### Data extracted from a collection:
====
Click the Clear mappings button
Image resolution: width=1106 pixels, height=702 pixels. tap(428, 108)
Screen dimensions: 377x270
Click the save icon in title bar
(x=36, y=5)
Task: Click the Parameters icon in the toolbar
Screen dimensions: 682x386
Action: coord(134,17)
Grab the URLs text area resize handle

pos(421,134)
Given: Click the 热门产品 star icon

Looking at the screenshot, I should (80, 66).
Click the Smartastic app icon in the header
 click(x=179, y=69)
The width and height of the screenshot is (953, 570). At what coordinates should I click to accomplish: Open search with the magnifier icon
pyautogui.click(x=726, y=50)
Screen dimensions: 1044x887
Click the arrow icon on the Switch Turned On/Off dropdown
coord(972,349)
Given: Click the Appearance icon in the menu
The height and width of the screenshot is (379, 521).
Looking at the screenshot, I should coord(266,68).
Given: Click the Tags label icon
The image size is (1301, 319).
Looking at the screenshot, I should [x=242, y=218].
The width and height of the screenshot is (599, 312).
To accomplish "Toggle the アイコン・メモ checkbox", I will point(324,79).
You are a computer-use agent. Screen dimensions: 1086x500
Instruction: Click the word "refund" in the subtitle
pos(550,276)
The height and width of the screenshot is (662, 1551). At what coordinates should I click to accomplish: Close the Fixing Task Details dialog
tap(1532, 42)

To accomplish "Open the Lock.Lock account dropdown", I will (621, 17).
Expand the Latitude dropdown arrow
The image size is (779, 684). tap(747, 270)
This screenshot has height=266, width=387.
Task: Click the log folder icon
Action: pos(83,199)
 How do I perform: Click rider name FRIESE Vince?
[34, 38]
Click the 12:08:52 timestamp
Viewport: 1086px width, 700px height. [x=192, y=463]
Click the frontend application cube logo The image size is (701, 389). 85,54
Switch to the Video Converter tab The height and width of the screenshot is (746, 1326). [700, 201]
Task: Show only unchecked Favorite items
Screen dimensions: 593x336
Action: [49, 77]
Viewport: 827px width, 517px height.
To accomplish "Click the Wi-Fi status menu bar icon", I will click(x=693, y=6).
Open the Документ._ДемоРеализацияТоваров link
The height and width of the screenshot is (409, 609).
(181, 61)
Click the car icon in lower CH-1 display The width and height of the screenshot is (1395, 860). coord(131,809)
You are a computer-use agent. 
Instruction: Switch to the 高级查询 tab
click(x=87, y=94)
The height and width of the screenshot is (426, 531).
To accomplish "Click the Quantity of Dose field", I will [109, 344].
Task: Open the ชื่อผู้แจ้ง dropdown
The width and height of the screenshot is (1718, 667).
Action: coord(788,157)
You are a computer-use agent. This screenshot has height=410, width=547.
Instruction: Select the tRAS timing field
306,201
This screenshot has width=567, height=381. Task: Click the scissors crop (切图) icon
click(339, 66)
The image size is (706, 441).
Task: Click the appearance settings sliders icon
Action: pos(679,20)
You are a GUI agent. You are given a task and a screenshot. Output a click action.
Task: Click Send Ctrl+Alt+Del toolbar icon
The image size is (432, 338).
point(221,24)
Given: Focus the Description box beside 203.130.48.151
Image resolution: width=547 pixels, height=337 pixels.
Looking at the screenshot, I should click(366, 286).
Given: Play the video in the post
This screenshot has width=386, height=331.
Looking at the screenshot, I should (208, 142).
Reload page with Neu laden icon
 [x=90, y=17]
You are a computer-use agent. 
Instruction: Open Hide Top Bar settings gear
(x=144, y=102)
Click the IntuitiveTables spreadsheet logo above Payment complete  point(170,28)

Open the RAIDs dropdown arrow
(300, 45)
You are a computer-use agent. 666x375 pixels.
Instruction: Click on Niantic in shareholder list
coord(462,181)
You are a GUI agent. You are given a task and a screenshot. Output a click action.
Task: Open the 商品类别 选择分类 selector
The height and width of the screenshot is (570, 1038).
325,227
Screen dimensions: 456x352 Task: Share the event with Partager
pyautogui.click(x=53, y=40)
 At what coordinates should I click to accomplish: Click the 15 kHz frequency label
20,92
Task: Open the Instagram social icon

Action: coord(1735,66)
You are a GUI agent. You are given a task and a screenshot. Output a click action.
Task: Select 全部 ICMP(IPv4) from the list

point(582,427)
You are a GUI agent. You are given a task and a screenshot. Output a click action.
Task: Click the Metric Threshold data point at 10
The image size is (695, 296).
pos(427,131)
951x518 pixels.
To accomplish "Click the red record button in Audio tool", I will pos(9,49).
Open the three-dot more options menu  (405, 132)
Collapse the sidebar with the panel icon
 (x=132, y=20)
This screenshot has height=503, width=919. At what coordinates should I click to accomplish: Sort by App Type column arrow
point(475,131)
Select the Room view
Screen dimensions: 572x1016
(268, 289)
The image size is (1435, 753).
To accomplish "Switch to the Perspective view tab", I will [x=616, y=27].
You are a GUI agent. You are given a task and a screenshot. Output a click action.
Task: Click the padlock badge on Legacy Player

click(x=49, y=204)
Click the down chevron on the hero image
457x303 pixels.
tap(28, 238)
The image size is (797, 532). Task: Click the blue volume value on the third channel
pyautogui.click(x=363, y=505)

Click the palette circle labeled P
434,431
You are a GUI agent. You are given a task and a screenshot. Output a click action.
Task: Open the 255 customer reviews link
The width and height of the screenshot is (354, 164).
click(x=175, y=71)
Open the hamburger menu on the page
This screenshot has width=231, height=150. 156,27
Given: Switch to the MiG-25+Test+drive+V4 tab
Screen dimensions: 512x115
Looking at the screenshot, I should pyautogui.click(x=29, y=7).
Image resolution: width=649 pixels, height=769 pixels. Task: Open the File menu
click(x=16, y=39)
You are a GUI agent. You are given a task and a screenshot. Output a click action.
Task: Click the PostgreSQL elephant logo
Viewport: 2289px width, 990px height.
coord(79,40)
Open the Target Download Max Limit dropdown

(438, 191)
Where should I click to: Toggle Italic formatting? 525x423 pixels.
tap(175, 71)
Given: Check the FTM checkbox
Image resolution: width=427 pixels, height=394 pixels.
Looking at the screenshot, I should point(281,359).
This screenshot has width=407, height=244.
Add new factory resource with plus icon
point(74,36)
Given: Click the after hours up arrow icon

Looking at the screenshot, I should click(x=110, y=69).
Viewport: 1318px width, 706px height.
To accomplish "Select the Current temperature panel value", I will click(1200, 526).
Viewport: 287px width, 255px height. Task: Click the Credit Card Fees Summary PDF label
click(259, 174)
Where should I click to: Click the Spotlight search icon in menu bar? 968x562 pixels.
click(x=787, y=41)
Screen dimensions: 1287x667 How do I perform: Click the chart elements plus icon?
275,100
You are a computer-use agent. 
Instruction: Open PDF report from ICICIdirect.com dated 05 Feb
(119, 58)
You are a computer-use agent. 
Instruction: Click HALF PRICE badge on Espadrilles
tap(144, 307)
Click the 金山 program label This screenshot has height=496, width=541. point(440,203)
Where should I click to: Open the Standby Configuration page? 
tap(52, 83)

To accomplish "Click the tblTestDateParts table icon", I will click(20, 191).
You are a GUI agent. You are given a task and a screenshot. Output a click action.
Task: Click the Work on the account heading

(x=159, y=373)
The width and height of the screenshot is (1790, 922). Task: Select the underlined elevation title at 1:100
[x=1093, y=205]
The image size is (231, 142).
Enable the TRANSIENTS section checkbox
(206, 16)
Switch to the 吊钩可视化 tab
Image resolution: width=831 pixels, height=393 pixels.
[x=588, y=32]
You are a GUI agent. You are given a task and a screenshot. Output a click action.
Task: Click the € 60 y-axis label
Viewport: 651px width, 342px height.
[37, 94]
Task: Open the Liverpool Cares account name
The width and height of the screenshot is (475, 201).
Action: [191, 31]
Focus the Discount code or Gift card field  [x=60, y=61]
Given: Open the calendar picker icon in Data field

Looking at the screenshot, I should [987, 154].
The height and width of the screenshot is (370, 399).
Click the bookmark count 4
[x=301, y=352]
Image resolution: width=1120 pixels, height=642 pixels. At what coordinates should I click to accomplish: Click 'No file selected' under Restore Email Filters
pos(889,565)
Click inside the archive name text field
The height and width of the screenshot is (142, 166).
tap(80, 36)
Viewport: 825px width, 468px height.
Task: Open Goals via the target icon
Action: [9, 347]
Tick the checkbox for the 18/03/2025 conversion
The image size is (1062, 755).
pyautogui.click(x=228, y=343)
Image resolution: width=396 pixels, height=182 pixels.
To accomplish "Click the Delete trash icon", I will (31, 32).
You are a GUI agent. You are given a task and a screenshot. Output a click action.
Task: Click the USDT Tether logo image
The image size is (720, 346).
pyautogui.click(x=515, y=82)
====
### TASK OBJECTIVE:
Give back, exactly and with nothing added, the lines from the line containing "Task: Click the USDT Tether logo image" through the final line of the records above, both of them included.

### SOLUTION FOR THIS EXERCISE:
Task: Click the USDT Tether logo image
The image size is (720, 346).
pyautogui.click(x=515, y=82)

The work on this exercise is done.